§ **Exercise aim**: For this exercise, output the line holding "Task: Click the Project" and all subsequent lines of the entries below, unchanged, up to and including the last.

§ **Provided information**:

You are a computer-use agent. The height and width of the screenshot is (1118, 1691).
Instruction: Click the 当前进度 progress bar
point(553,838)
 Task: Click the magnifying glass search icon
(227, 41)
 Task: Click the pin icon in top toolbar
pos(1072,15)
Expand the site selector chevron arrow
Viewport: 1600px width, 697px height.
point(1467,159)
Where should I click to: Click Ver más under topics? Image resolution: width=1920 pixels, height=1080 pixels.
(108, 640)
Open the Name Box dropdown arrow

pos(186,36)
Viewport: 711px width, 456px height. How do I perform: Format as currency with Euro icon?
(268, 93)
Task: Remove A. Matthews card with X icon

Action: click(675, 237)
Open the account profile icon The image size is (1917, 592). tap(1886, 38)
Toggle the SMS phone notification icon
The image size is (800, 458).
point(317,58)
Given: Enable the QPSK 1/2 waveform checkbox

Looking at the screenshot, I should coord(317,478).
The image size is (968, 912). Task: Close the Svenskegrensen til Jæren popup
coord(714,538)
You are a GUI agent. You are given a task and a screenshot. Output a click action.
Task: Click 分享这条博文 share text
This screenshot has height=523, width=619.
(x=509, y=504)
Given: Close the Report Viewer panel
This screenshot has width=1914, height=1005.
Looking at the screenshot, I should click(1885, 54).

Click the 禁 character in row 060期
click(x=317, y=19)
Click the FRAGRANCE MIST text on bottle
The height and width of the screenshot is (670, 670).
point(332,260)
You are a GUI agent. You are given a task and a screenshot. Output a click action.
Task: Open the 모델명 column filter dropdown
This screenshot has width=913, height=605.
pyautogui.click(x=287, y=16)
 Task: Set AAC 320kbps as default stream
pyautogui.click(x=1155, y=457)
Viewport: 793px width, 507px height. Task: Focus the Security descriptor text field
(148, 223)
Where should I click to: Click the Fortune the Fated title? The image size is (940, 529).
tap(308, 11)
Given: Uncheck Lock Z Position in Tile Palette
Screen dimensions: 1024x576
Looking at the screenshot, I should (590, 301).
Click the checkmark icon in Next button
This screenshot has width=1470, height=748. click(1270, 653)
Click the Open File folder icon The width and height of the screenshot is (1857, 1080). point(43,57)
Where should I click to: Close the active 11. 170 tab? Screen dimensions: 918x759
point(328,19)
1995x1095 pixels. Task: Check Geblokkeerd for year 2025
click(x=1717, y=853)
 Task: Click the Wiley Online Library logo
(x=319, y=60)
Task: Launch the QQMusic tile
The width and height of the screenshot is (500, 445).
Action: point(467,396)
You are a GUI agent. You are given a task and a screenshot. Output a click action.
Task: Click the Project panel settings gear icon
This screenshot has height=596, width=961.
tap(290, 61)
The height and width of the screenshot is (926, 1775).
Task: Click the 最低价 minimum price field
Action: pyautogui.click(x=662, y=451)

§ **Response to the task**:
Task: Click the Project panel settings gear icon
This screenshot has height=596, width=961.
tap(290, 61)
The height and width of the screenshot is (926, 1775).
Task: Click the 最低价 minimum price field
Action: pyautogui.click(x=662, y=451)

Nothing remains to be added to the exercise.